Tasa de eventos absoluta: 0% vs 0%
Abstract Aims Left atrial (LA) strain is a prognostic biomarker with utility across a spectrum of acute and chronic cardiovascular pathologies. There are limited data on intervendor differences and no data on intermodality differences for LA strain. We sought to compare the intervendor and intermodality differences between transthoracic echocardiography (TTE) and cardiac magnetic resonance (CMR) derived LA strain. We hypothesized that various components of atrial strain would show good intervendor and intermodality correlation but that there would be systematic differences between vendors and modalities. Methods and results We evaluated 54 subjects (43 patients with a clinical indication for CMR and 11 healthy volunteers) in a study comparing TTE- and CMR-derived LA reservoir strain (ƐR), conduit strain (ƐCD), and contractile strain (ƐCT). The LA strain components were evaluated using four dedicated types of post-processing software. We evaluated the correlation and systematic bias between modalities and within each modality.
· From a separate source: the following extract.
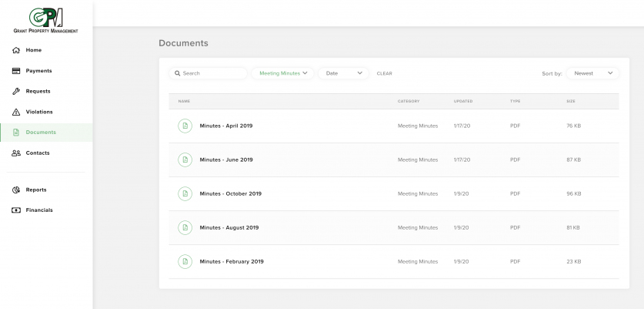The height and width of the screenshot is (309, 644).
Task: Click the Financials money icon
Action: tap(16, 210)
Intervendor and intermodality correlation was: ƐR intraclass correlation coefficient (ICC 0.64–0.90), ƐCD (ICC 0.62–0.89), and ƐCT (ICC 0.58–0.77). There was evidence of systematic bias between vendors and modalities with mean differences ranging from (3.1–12.2%) for ƐR, ƐCD (1.6–8.6%), and ƐCT (0.3–3.6%). Reproducibility analysis revealed intraobserver coefficient of variance (COV) of 6.5–14.6% and interobserver COV of 9.9–18.7%. Conclusion Vendor derived ƐR, ƐCD, and ƐCT demonstrates modest to excellent intervendor and intermodality correlation depending on strain component examined. There are systematic differences in measurements depending on modality and vendor. These differences may be addressed by future studies, which, examine calibration of LA geometry/higher frame rate imaging, semi-quantitative approaches, and improvements in reproducibility.
Pathan et al. (Mon,) reported a other. LA strain components showed modest to excellent intervendor and intermodality correlation, but systematic bias existed with mean differences of 3.1-12.2%.